En la era de la hiperprotección parental, criar a un niño se ha convertido en una tarea que requiere más atención que cuidar un jardín de rosas en un huracán. Los padres modernos están tan obsesionados con mantener a sus hijos a salvo que están dispuestos a hacer cualquier cosa, desde envolverlos en burbujas hasta contratar a un equipo de expertos en seguridad personal para que los siga a todas partes.
La hiperprotección se refiere a un estilo de crianza en el que los padres sobreprotegen a sus hijos, lo que significa que intentan preservarlos de cualquier riesgo o dificultad, a menudo de una manera excesiva o poco saludable. Son muchas las formas de resguardar a los menores de los riesgos que les acechan, desde la protección física, dotándolos de todas las protecciones posibles cuando realizan una actividad hasta la protección experimental, donde el miedo excesivo al riesgo es transmitido a los menores, limitándoles en muchos casos de experiencias vivenciales que fortalecerán su autonomía.
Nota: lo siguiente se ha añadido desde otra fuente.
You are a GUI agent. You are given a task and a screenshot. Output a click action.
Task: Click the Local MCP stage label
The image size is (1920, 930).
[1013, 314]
De todas las actitudes hiperprotectoras hay una especialmente preocupante, es aquella que tiene que ver con la sobreprotección emocional. Existe una tendencia a evitar y preservar a los menores de cualquier experiencia emocional negativa, como si estar triste, frustrado o enojado pudiese generar un trauma futuro en el menor. Estos padres supervisan y avalúan como afectan las experiencias emocionalmente a sus hijos y si detectan que alguna cosa genera dificultad mejor cambiar, no vaya a ser que el menor tenga que poner en marcha la autocapacidad de regulación emocional. Por otra parte, las emociones negativas pueden aparecer cuando el niño se aburre, por eso no es raro que muchos tengan su horario más abarrotado que el de un CEO de una empresa multinacional. «Hoy a las 3 pm, yoga para niños; a las 4 pm, clases de piano; a las 5 pm, lecciones de mandarín; y a las 6 pm, terapia de relajación para manejar el estrés de las clases de yoga, piano y mandarín».
En resumen, la hiperprotección infantil ha llevado a criar a una generación de niños que son expertos en el arte de la dependencia. Son tan frágiles que incluso una brisa suave podría hacer que se desmoronen. Pero al menos sus padres pueden dormir tranquilos sabiendo que han hecho todo lo posible para mantenerlos seguros. Y quién sabe, tal vez en el futuro, nuestros hijos puedan vivir en un mundo donde puedan tomar riesgos, aprender de sus errores y, finalmente, crecer con la madurez de una sandía.